Go beyond merely listening to understanding what is being said, and responding in a way that shows that you’re taking the other party’s words seriously. There’s more on this below.
Mirror The Opposite Negotiator’s Words
This is fully practical advice. It follows on from active listening. When responding to the other party’s words, you could use some of the words they’ve used in your response. This gives them the impression that you’ve followed what they’ve said.
This approach is called mirroring. It’s often used in diffusing tensions between people, but it’s also great for regular business negotiations. You can even mirror other things from the opposite party—the speed and tone of their voice, and their body language. There’s more on body language next.
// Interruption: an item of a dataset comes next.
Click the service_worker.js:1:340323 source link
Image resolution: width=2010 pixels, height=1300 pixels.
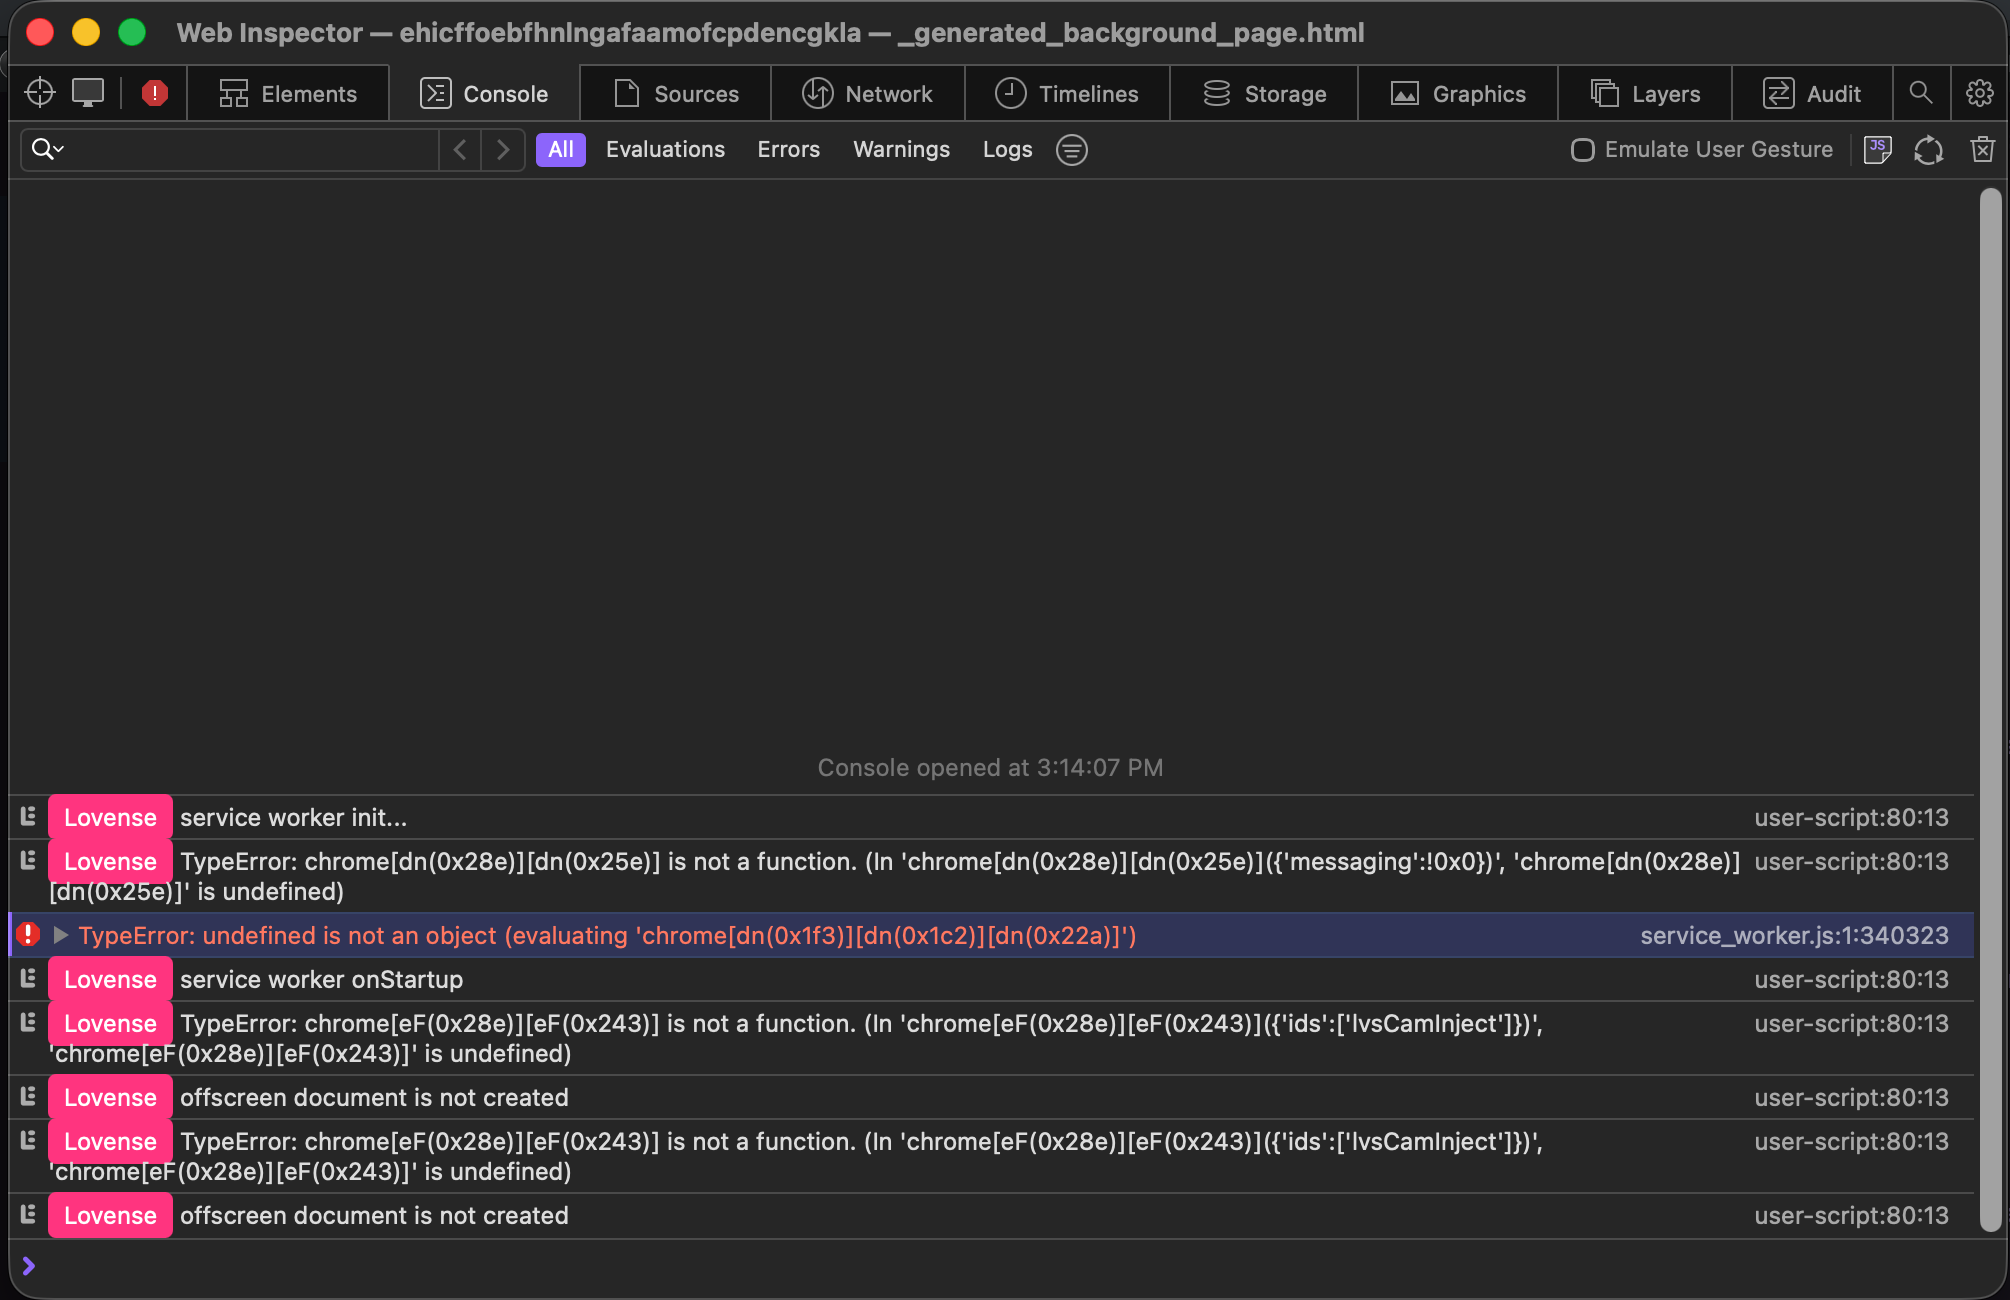1793,936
Use Body Language Effectively
We aren’t always aware of this, but when it comes to in-person discussions, body language plays just as important a role as what we say. There’s even a field dedicated to the mastery of body language for negotiations. The experts at this say that 55% of messages are communicated through non-verbal cues.
They also say that it’s important to begin any crucial meeting with a handshake. This makes the other person feel comfortable and open to cooperation. Maintain friendly eye contact, keep your chin up, your eyes level, and keep personal space. These are all cues that raise your chances of succeeding in negotiations.
Keep an eye on the gestures of the other negotiator too. Their posture and facial expression could give you clues that their words may not.
Go For A Win-Win
You want the best deal for your business. That’s a good thing. But driving at this purpose without considering the other person’s need may be counter-productive.
When you have the other negotiator’s aims in mind, you’ll be better able to go at the deal in a way that helps both parties achieve a win-win. If they benefit from the deal, they’ll be eager to do business with you again when the time comes for it.
You can succeed in your business negotiations if you approach them the right way. This article has provided you with a general set of steps you can take to do just that. Hopefully, you’ll be able to apply them in ways that bring good results your way.